▶ Exercise: Leave the pictures out, and repeat exactly each line from the one that holds "Where should I" through the final line of the entries below.

───── Data extract

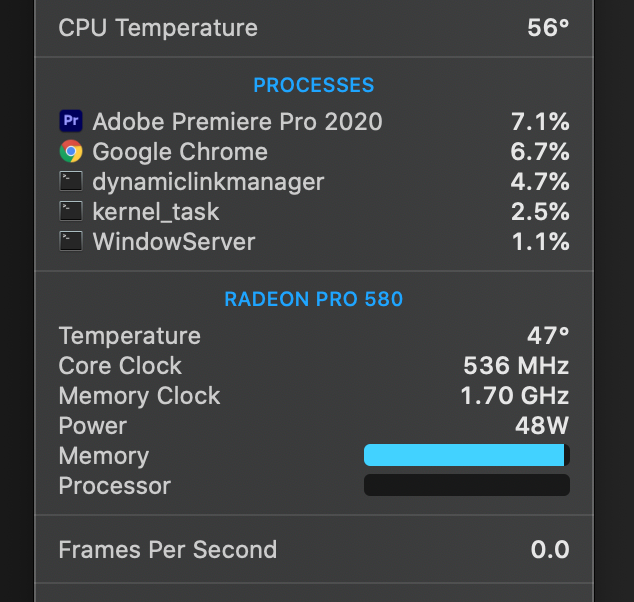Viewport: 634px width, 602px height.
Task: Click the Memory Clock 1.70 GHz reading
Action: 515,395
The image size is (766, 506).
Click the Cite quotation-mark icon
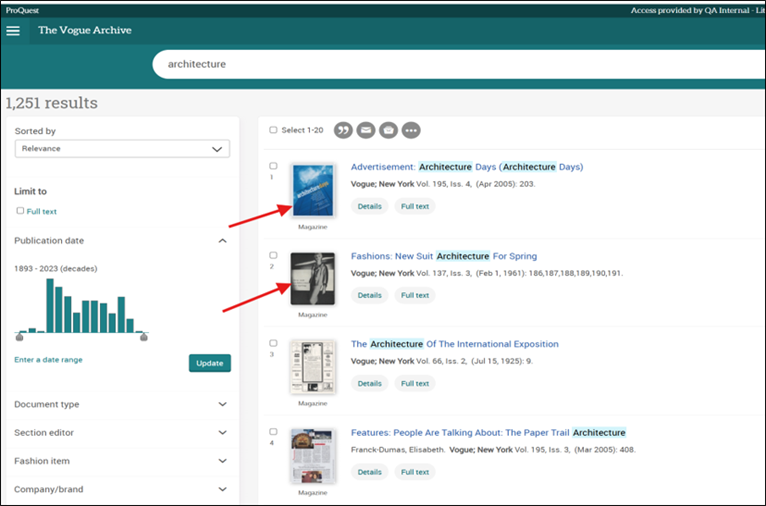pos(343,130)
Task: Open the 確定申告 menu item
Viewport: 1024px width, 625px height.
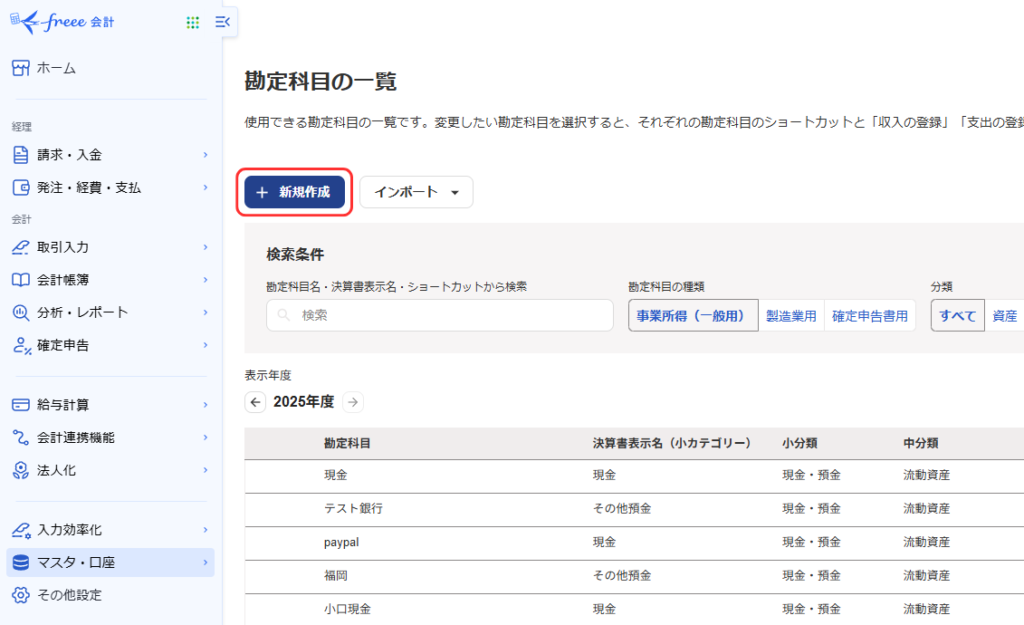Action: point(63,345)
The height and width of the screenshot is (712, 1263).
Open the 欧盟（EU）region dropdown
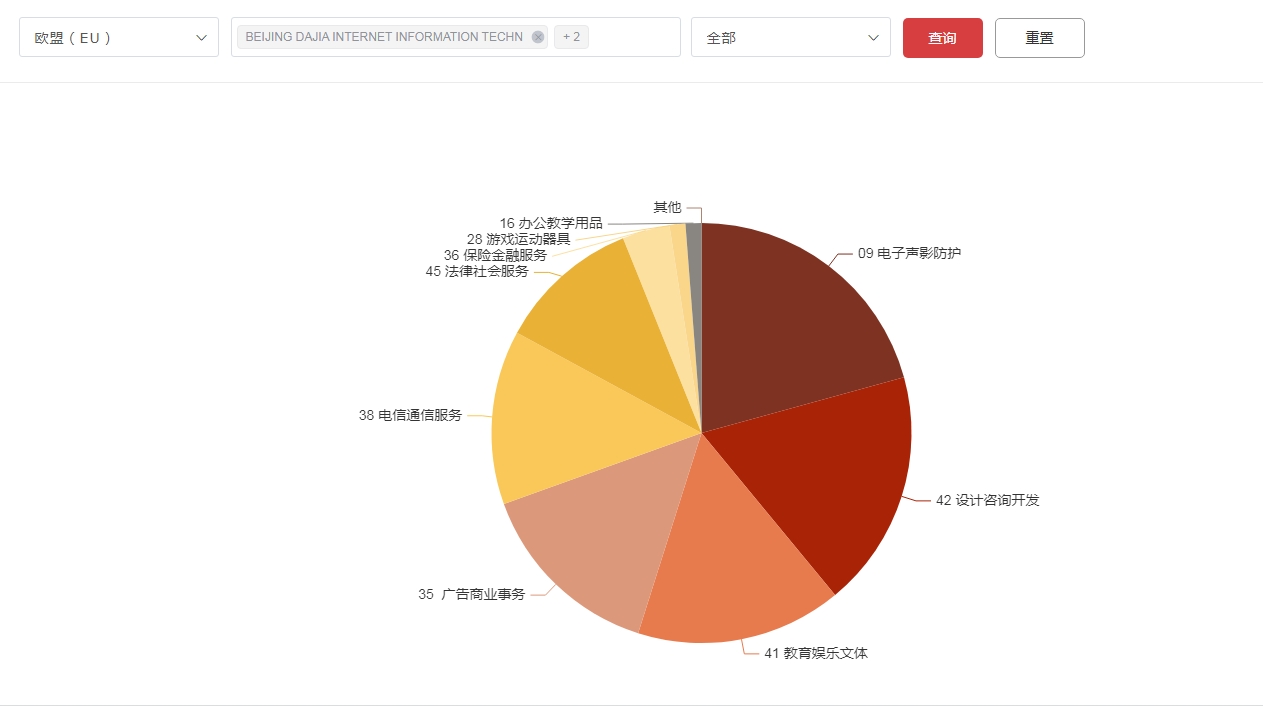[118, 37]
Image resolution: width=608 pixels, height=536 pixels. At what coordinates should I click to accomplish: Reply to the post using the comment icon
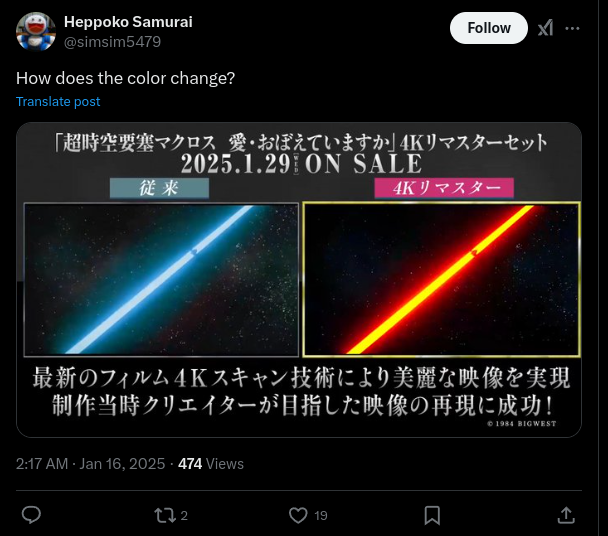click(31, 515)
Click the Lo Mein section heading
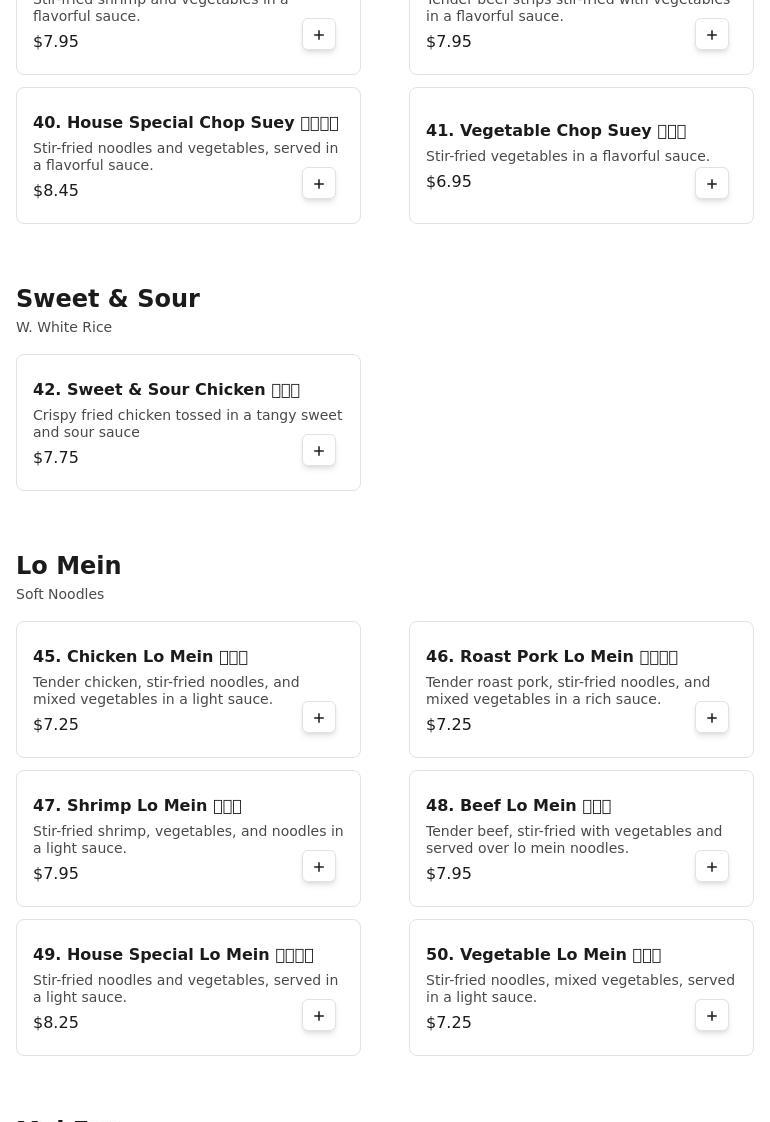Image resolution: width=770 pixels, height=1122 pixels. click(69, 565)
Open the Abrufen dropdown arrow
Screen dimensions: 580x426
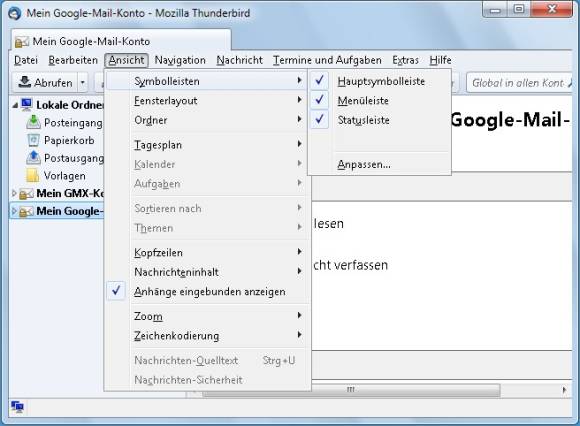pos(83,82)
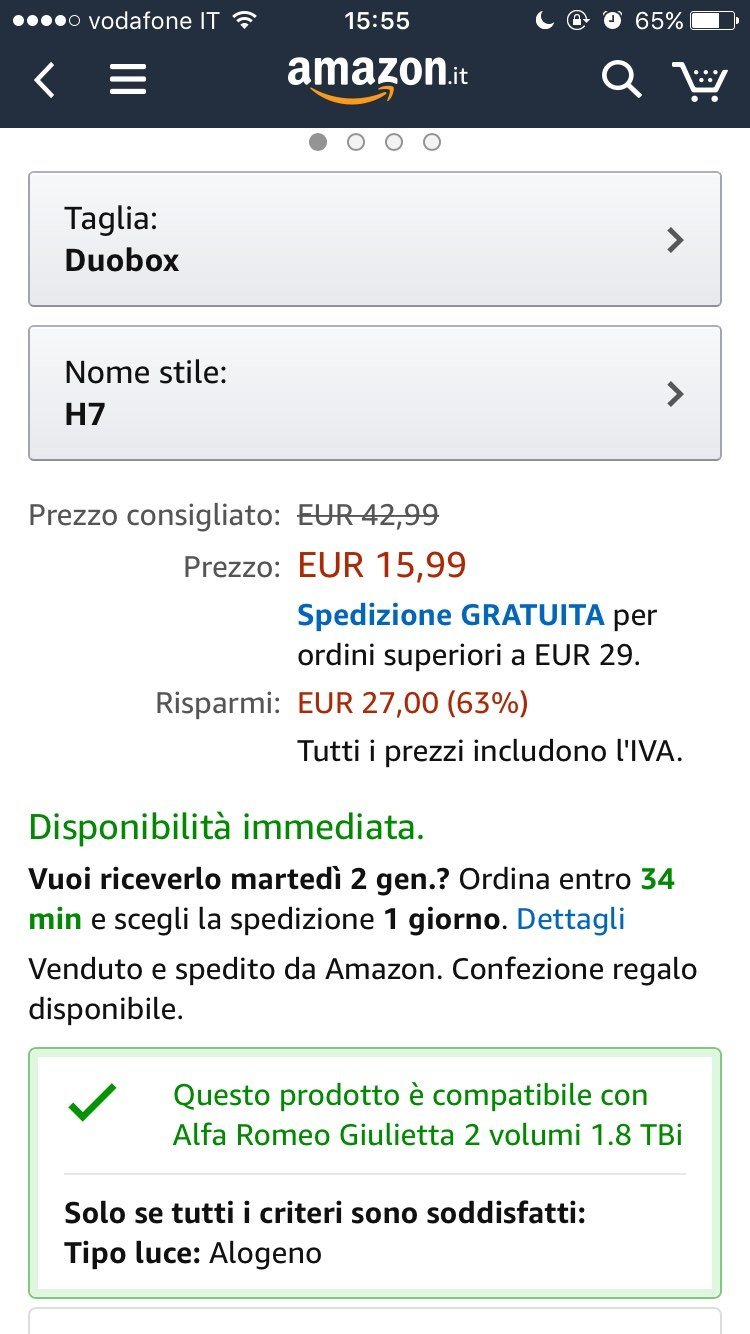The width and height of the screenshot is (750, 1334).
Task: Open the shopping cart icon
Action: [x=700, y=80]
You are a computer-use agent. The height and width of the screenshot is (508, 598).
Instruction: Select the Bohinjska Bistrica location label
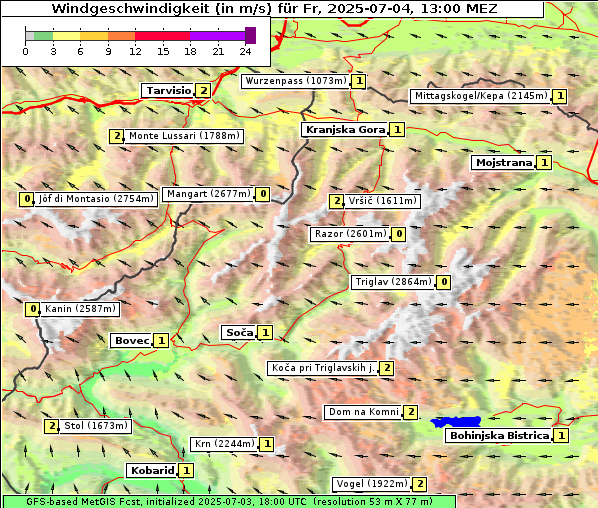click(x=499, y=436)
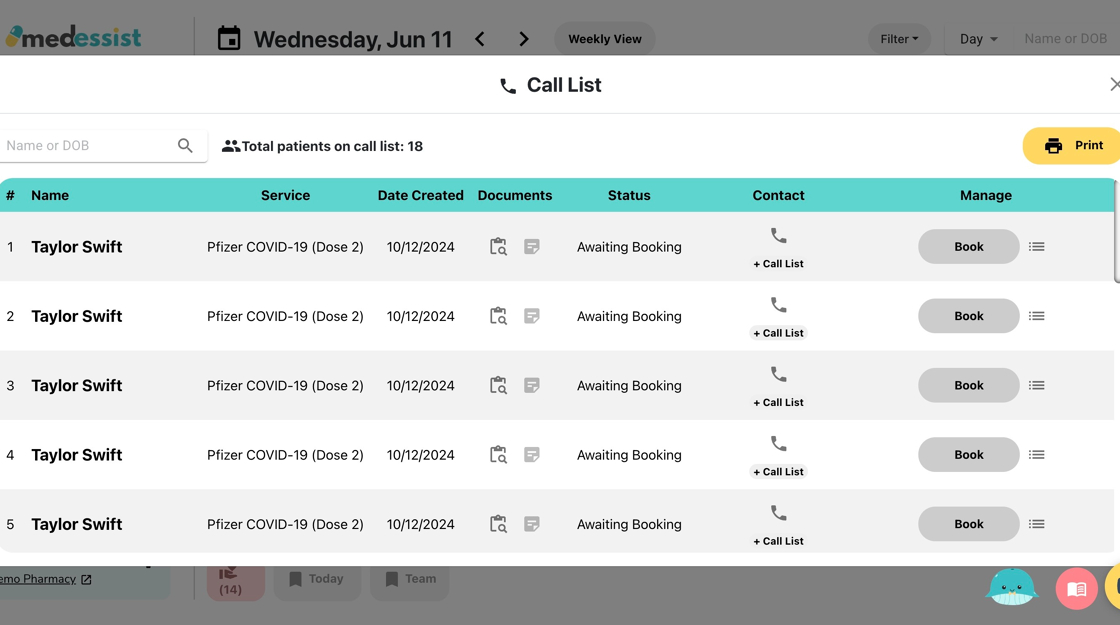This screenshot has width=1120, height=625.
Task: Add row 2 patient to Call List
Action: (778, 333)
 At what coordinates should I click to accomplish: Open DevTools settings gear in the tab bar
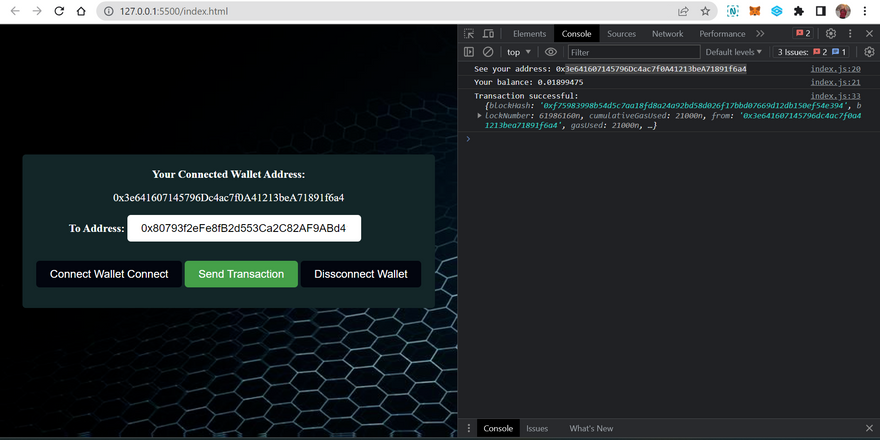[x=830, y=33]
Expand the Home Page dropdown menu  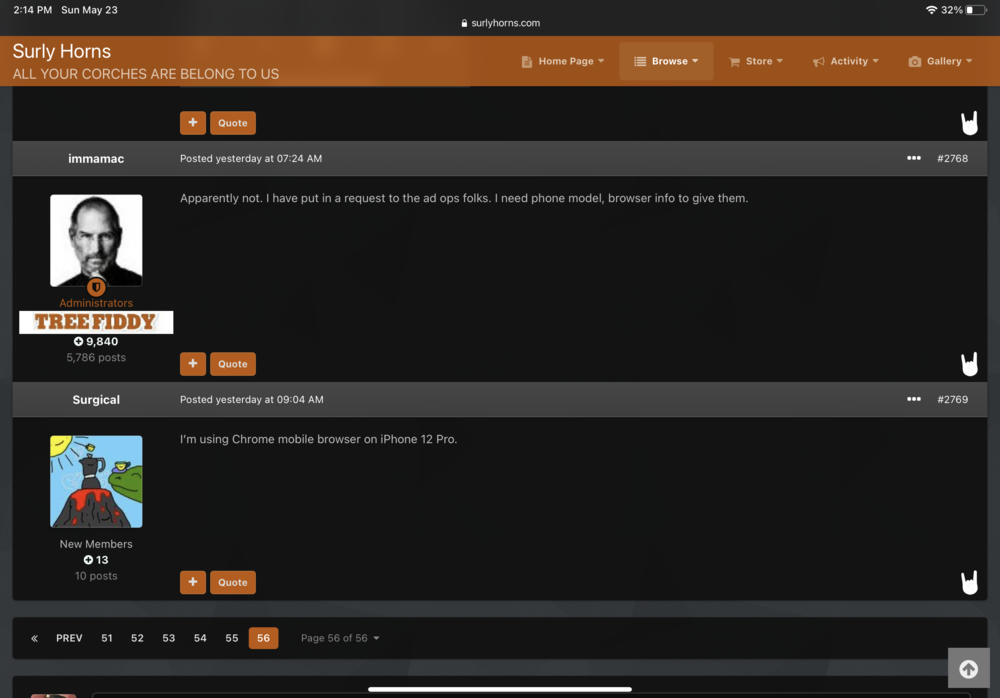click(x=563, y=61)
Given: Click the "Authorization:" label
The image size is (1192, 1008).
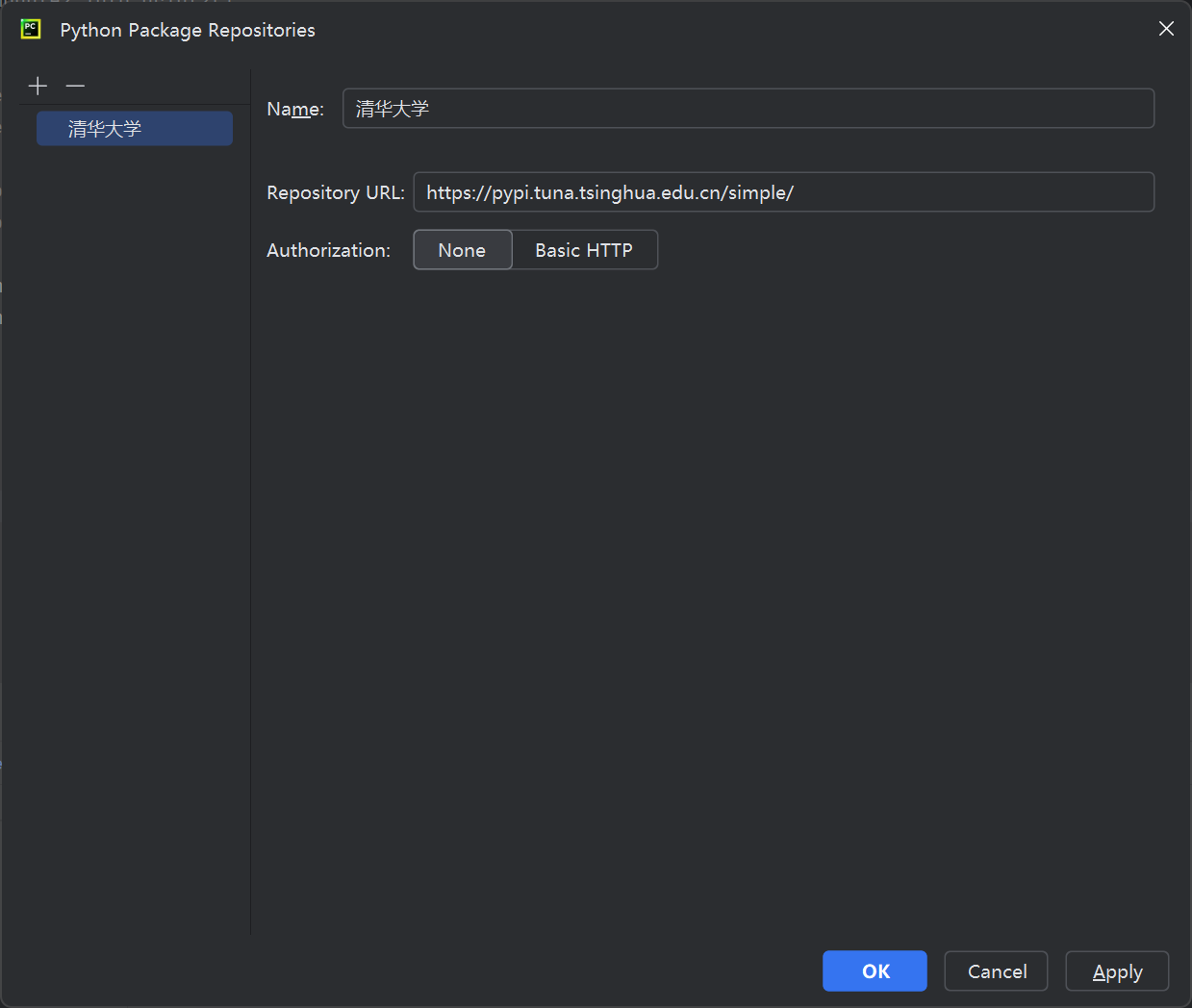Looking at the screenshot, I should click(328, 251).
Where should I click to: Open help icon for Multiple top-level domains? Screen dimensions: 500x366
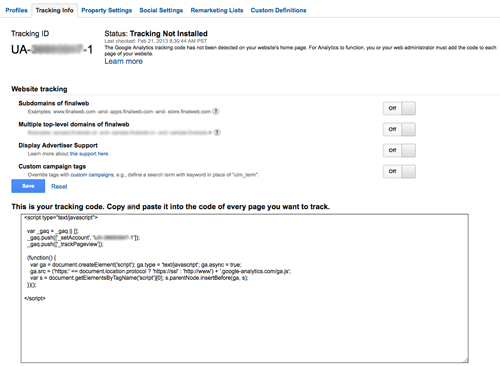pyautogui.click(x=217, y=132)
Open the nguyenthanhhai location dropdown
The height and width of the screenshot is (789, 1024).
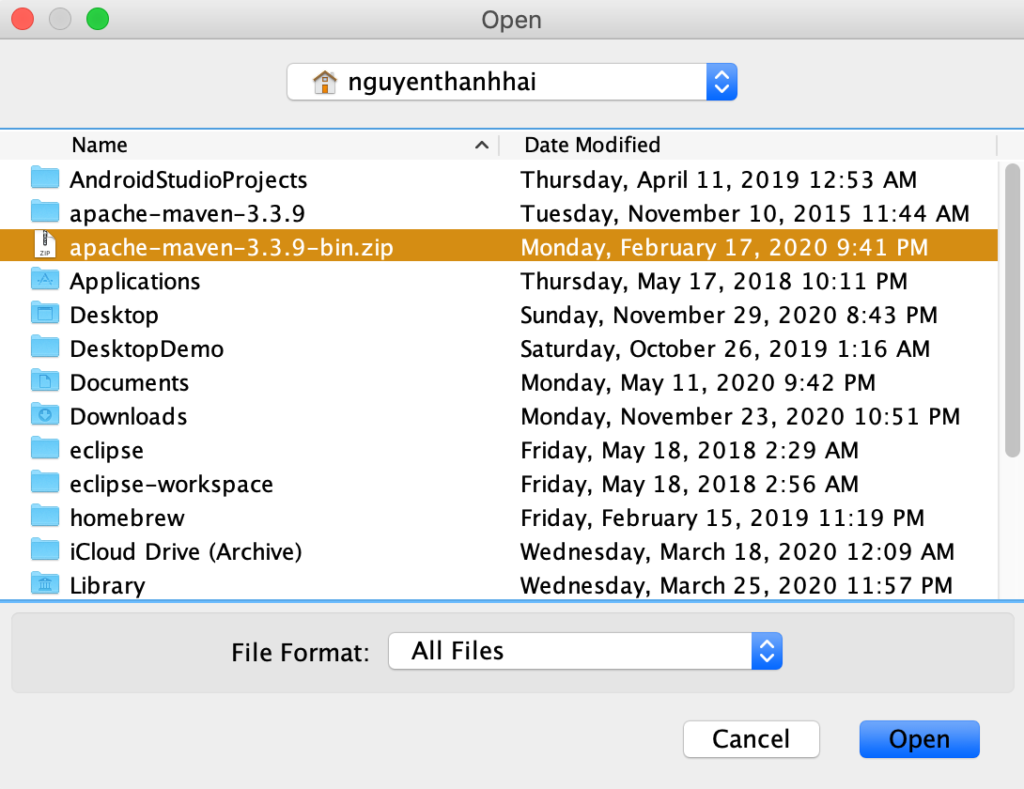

──────────

▶ Exercise solution:
Where should I click to: Open help icon for Multiple top-level domains? Screen dimensions: 500x366
pyautogui.click(x=217, y=132)
Open the nguyenthanhhai location dropdown
The height and width of the screenshot is (789, 1024).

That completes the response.